What you are asked to do: Find the line holding "1148x444 pixels. Task: Open" in the entries below. Give it again exactly, along with every line after it up to and including the line holding "The height and width of the screenshot is (896, 1347).".

** Opening Records for processing block **

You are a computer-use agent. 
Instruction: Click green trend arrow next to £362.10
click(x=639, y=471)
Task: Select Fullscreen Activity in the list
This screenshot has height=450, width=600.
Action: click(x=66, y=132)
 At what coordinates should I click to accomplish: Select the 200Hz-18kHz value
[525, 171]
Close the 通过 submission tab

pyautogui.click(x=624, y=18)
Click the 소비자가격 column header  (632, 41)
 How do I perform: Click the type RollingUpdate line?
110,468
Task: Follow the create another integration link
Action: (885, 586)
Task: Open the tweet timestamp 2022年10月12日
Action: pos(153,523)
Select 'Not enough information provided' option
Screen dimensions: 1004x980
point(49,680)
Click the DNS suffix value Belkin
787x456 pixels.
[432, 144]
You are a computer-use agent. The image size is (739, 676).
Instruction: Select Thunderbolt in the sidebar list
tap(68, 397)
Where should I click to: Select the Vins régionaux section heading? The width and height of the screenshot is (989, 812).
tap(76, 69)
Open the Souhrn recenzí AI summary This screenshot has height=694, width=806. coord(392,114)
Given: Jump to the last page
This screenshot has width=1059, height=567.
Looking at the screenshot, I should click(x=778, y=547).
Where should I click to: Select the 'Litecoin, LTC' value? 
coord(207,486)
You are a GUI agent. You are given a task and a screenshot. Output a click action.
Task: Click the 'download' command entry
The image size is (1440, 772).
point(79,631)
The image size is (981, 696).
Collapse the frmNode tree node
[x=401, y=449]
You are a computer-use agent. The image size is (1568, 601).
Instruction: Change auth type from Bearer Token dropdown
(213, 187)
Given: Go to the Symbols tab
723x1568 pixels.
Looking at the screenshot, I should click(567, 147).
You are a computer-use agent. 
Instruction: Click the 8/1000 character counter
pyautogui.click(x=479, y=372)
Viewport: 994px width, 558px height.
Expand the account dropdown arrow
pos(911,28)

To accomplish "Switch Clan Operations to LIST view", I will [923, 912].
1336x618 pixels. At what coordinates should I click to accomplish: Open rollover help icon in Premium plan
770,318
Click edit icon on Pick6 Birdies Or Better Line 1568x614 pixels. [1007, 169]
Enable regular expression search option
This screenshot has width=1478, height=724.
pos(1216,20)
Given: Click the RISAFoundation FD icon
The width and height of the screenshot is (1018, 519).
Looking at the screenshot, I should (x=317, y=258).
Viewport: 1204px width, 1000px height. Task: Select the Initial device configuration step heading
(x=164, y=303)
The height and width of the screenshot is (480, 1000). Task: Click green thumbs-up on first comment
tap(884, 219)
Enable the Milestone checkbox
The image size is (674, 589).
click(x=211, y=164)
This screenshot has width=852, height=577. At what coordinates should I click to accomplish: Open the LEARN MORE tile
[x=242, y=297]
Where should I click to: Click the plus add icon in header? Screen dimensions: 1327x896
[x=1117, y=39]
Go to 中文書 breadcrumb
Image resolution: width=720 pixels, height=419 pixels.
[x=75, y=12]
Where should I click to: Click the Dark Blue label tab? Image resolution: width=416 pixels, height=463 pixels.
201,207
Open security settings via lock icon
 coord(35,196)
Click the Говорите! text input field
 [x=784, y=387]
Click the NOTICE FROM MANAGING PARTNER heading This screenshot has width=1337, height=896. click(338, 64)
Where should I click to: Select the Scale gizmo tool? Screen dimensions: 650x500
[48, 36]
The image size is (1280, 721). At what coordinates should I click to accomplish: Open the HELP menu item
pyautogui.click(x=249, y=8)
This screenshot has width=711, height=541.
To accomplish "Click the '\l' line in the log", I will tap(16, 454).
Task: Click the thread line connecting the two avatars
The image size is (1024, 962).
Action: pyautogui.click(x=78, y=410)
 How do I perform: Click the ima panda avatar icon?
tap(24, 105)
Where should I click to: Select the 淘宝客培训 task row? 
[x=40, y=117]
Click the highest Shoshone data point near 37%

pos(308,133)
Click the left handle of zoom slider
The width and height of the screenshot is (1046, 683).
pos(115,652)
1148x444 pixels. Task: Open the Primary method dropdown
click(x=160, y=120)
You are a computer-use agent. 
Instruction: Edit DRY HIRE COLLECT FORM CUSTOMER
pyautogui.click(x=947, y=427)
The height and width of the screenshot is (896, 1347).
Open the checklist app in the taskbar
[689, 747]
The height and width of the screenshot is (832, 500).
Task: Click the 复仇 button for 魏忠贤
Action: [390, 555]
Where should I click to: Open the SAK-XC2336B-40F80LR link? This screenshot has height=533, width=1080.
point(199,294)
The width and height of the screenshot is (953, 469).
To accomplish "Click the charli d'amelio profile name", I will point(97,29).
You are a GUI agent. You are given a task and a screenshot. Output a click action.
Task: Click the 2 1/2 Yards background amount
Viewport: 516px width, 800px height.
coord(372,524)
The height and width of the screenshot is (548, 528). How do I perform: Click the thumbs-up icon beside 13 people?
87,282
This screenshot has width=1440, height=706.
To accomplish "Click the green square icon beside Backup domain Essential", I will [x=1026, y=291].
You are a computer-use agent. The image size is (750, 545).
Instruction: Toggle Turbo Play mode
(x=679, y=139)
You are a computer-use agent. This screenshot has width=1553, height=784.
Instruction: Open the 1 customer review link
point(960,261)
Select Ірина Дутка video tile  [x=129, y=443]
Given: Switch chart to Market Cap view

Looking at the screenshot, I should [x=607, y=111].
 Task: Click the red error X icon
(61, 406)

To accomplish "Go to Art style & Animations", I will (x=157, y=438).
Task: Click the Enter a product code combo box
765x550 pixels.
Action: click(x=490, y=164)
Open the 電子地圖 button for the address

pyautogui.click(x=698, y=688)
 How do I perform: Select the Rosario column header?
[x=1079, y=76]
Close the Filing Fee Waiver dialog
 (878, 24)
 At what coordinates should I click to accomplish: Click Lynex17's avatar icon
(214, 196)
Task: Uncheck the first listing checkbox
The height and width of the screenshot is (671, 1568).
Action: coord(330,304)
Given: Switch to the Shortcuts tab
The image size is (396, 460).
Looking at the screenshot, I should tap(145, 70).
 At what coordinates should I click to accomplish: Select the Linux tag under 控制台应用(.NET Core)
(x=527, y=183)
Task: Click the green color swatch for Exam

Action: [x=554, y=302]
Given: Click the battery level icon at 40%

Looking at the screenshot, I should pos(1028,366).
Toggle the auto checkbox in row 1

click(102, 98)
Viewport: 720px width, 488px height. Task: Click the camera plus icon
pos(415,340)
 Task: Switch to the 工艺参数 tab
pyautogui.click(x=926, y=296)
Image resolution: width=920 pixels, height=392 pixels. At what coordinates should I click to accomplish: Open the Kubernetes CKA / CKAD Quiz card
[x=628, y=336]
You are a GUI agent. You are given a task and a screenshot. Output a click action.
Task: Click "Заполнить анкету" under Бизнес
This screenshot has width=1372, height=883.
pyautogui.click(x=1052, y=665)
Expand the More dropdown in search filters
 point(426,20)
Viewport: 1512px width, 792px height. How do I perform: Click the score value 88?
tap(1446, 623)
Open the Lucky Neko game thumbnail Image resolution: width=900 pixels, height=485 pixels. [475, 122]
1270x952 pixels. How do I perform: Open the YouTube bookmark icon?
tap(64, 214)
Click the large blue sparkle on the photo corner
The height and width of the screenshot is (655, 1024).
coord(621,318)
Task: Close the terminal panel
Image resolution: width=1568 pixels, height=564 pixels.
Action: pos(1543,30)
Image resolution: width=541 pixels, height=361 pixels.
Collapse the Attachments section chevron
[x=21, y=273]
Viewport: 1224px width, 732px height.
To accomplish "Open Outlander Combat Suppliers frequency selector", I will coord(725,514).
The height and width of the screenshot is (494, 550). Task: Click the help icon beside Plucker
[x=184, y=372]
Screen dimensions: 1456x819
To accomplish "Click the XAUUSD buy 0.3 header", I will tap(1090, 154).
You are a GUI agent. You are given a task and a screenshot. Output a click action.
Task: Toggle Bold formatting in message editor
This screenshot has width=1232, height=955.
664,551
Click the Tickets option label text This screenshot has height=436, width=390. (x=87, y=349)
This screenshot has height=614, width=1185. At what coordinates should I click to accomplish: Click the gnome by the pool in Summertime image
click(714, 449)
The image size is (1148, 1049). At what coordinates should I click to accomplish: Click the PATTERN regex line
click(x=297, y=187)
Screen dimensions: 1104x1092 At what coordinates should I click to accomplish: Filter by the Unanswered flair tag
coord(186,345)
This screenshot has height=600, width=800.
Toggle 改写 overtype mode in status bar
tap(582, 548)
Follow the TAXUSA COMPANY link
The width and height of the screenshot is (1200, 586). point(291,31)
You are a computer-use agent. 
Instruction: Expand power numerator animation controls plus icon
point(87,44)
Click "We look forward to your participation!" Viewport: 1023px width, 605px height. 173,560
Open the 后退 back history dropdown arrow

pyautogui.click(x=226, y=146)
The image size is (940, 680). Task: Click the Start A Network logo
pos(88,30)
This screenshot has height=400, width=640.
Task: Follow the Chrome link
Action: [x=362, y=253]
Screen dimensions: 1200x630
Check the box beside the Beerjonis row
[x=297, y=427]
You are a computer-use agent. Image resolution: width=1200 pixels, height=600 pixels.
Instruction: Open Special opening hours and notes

** Closing Records for processing block **

Your solution:
1148x444 pixels. Task: Open the Primary method dropdown
click(x=160, y=120)
You are a computer-use agent. 
Instruction: Edit DRY HIRE COLLECT FORM CUSTOMER
pyautogui.click(x=947, y=427)
The height and width of the screenshot is (896, 1347).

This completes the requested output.